Crime data is used in a variety of ways and for a number reasons.
The City considers crime rates when making budgeting decisions, developing long-term plans, attracting businesses and tourism, and creating services, to name a few.
State and federal agencies use crime data for research, policy development, evaluation, program creation, legislative action, and funding allotment, as well as other processes.
You use crime data, in part, to help you decide where to buy a home, send your children to school, or start a business. (Just be sure look beyond the data; understand what the numbers don’t tell you.)
As your police department, we use crime data to guide our enforcement actions, determine manpower requirements, shape crime reduction efforts, and give you information on how to be safe.

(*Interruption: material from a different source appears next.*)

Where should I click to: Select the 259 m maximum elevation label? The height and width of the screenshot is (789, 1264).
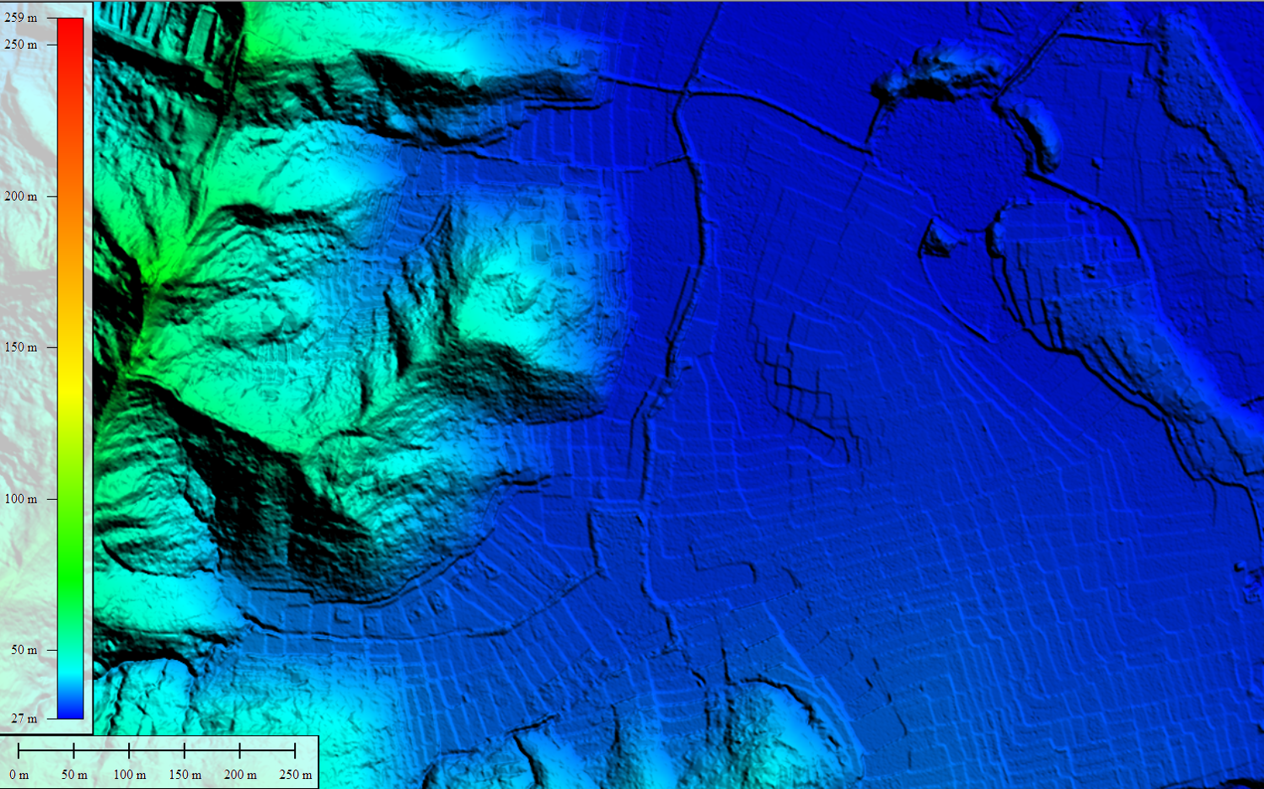21,18
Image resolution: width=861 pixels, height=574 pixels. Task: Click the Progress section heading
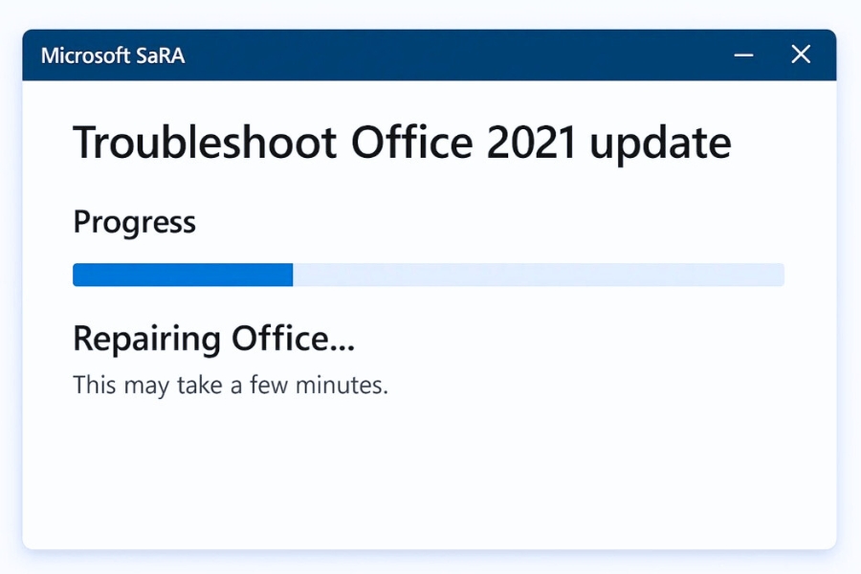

You can find crime date in many places. On this website, you can find:
- Crime data that is updated weekly
- Historical data about violent crimes and property crimes. Charts and data on these pages are great for researchers, journalists, academics, and other people interested in collecting and analyzing crime information.
Two other resources for crime data are the NC State Bureau of Investigation (SBI) and the Federal Bureau of Investigation's Uniform Crime Report.
Each year, the Greensboro Police Department contributes to these reports by providing crime data to the SBI.
Find out about crimes in your neighborhood by using
About Crime Data
Crime data can change from year to year. As some investigations progress, some reports can be unfounded or reclassified to another type of crime. So, when crime data is released in one year, the number of specific incidents for that year may eventually change.
It’s important to consider changes in population when evaluating crime data because raw numbers need to be placed in perspective with the number of people affected by the crimes. To provide a consistent perspective on the extent of crime, offenses are commonly measured in rates per hundred thousand.
|Our crime analysts help make our city safer in four important ways:
~ Finding crime series, patterns, trends, and hot spots as they happen
~ Researching and analyzing long-term problems
~ Providing information on demand
~ Developing and linking local intelligence.